Lactococcus lactis strains delivering IL-10 protein or cDNA to the intestinal mucosa show anti-inflammatory properties in a TNBS-induced chronic colitis model

Abstract

Interleukin-10 (IL-10) is the most important anti-inflammatory cytokine at intestinal level. Oral treatments with IL-10 are inefficient because of its sensitivity to the harsh conditions of the GI tract, and systemic treatments cause undesirable side effects. Our aim was to compare the protective effects of IL-10, delivered by recombinant lactoccoci using two novel expression systems, in a murine colitis model mimicking the relapsing nature of inflammatory bowel diseases.

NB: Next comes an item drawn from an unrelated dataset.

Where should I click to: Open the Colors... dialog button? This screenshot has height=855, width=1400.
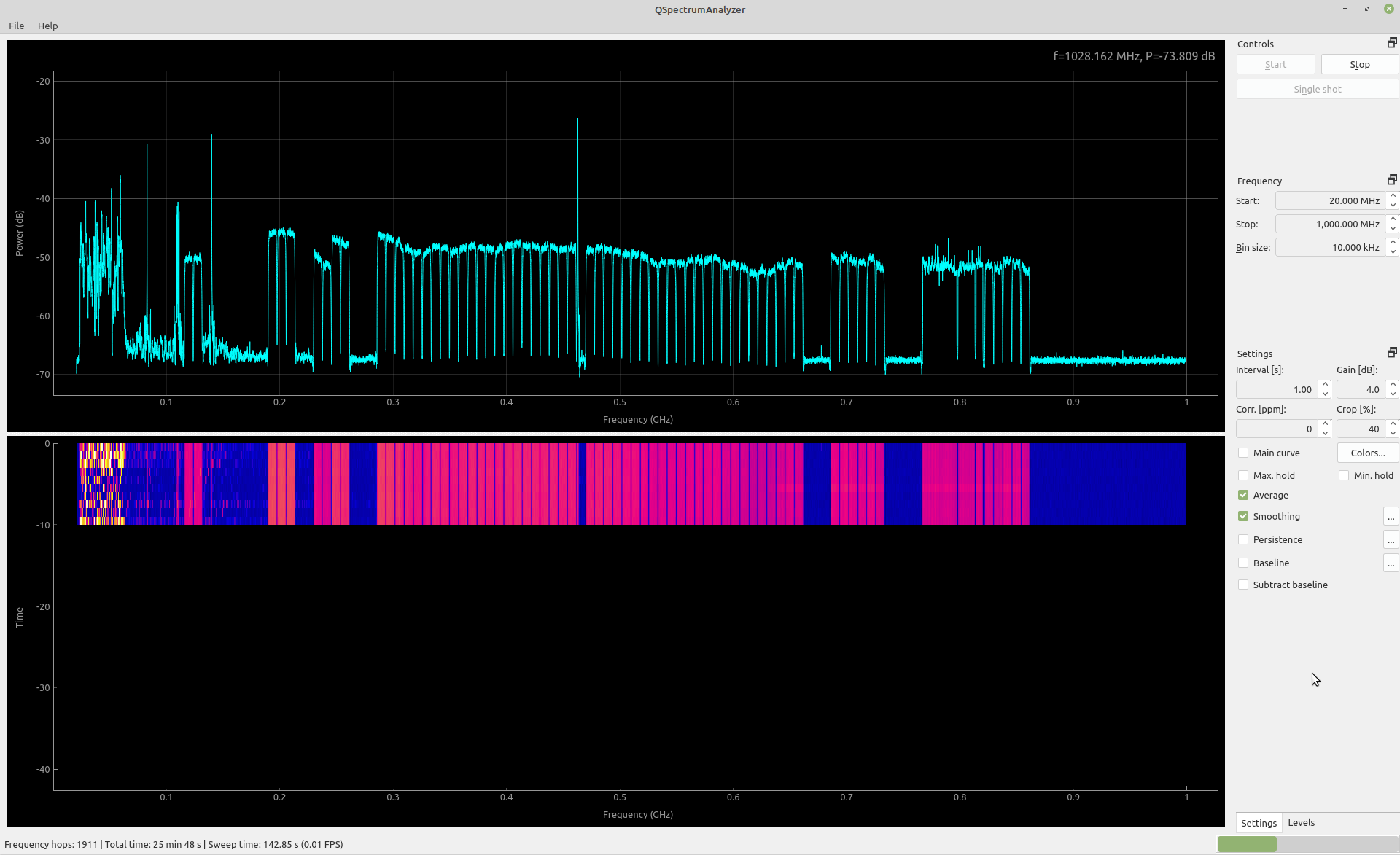(1367, 453)
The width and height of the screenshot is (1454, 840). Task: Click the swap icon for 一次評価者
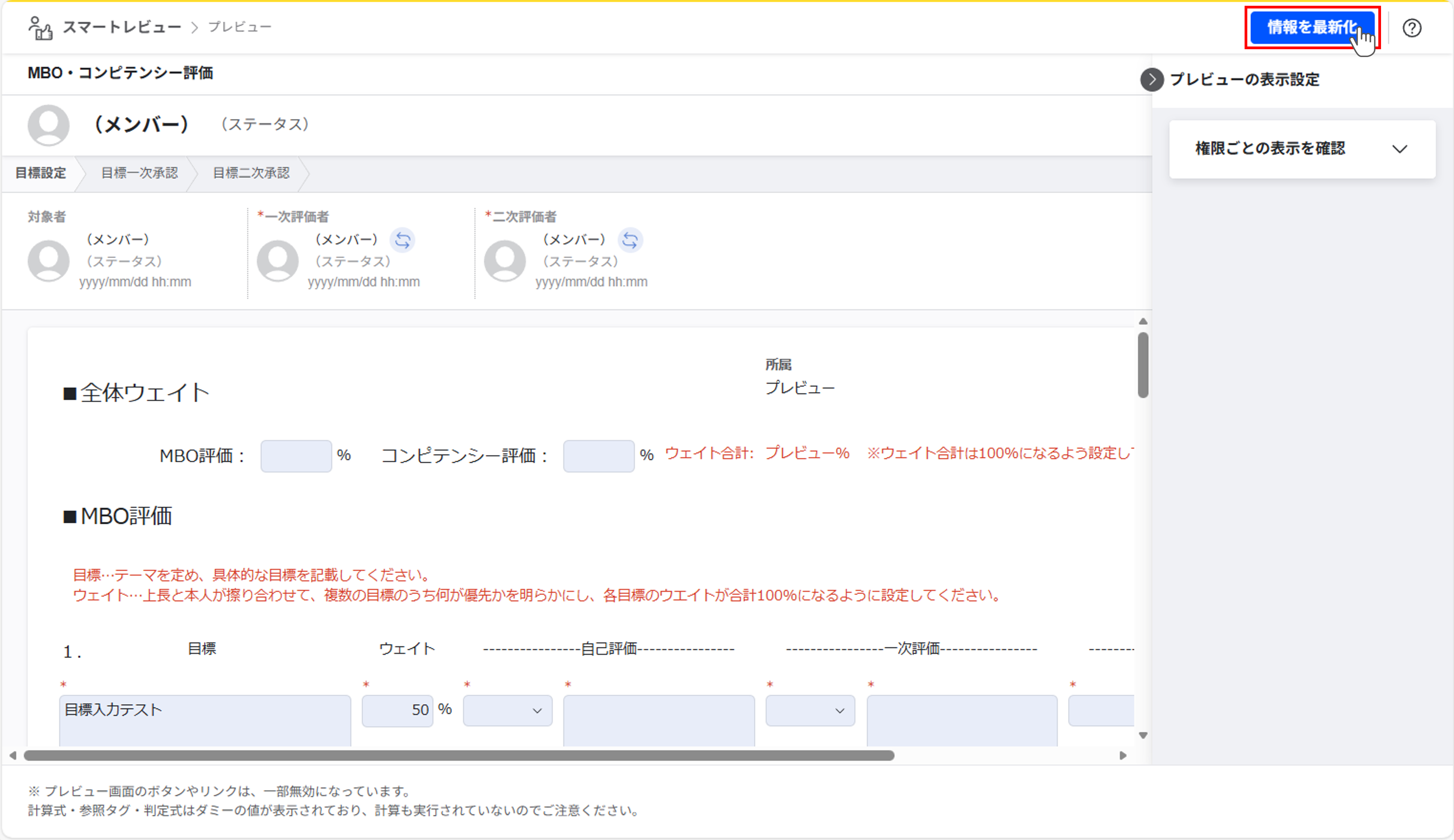[x=402, y=240]
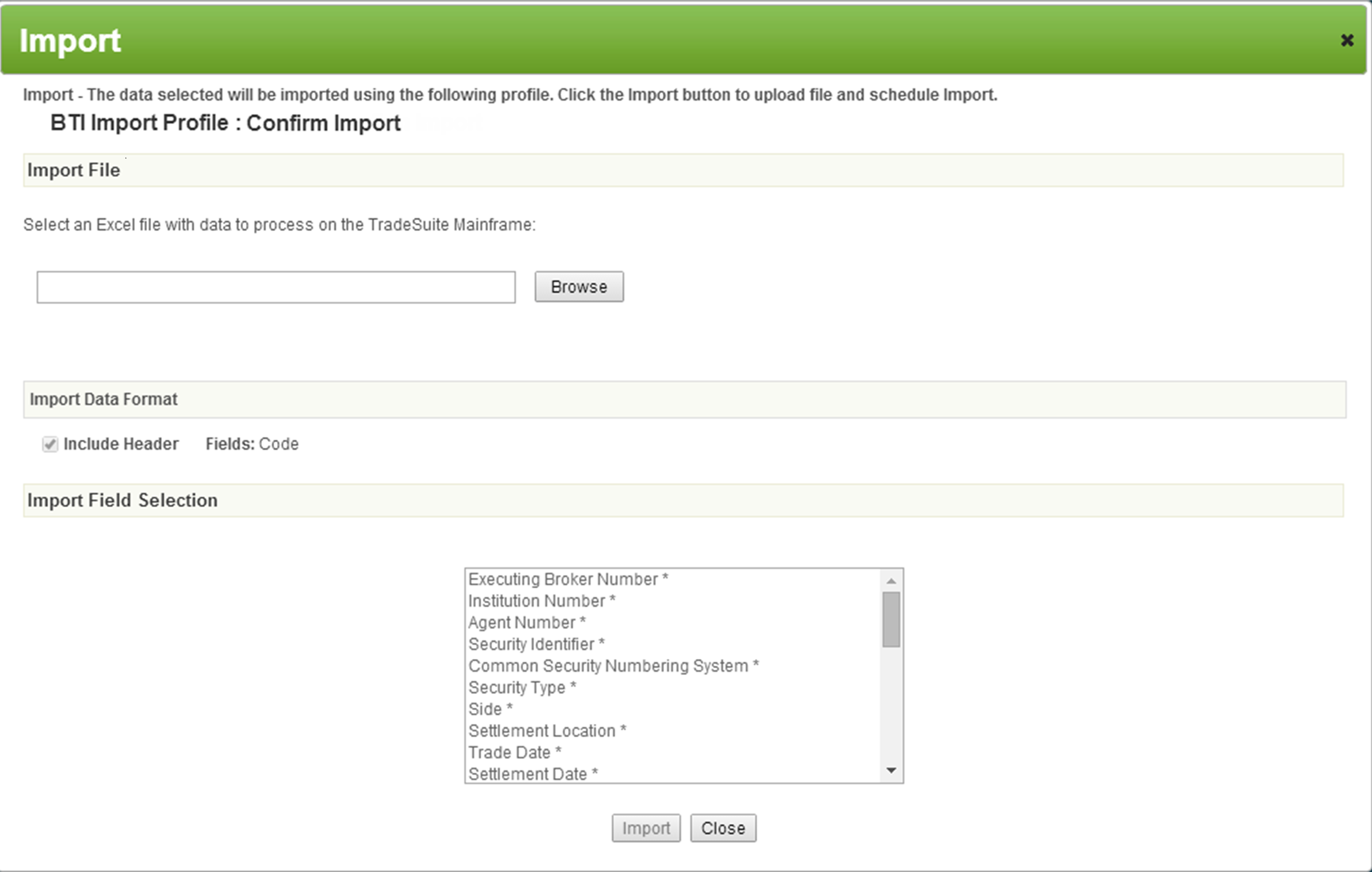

The first system is based on a stress-inducible promoter (pGroES/L) for the production and delivery of heterologous proteins in situ at mucosal surfaces, and the second allows the delivery to the host cells of an il-10 cDNA, harbored in a eukaryotic DNA expression vector (pValac). Colitis was induced in female BALB/c mice by intrarectal injection of TNBS. Mice that survived the challenge and recovered their body weight received one of the bacterial treatments or saline solution orally during 14 days. Colitis was reactivated 25 days after the first TNBS challenge with a second injection. Three days after colitis reactivation, cytokine profiles and inflammation in colon samples were evaluated. Animals receiving L. lactis delivering pGroES/L: il-10 or pValac: il-10 plasmids showed lower body weight loss and damage scores in their large intestines compared to inflamed non-treated mice. Both treatments also increased IL-10 concentration in the intestine, compared to the controls without treatment and maintained an increased ratio of IL-10/ pro-inflammatory cytokines. Our results confirm the protective effect of IL-10 delivered by L. lactis either as a protein or as a cDNA in a TNBS-induced chronic colitis model, and provides a step further in the use of genetically engineered bacteria as a valid system to deliver therapeutic molecules at mucosal level.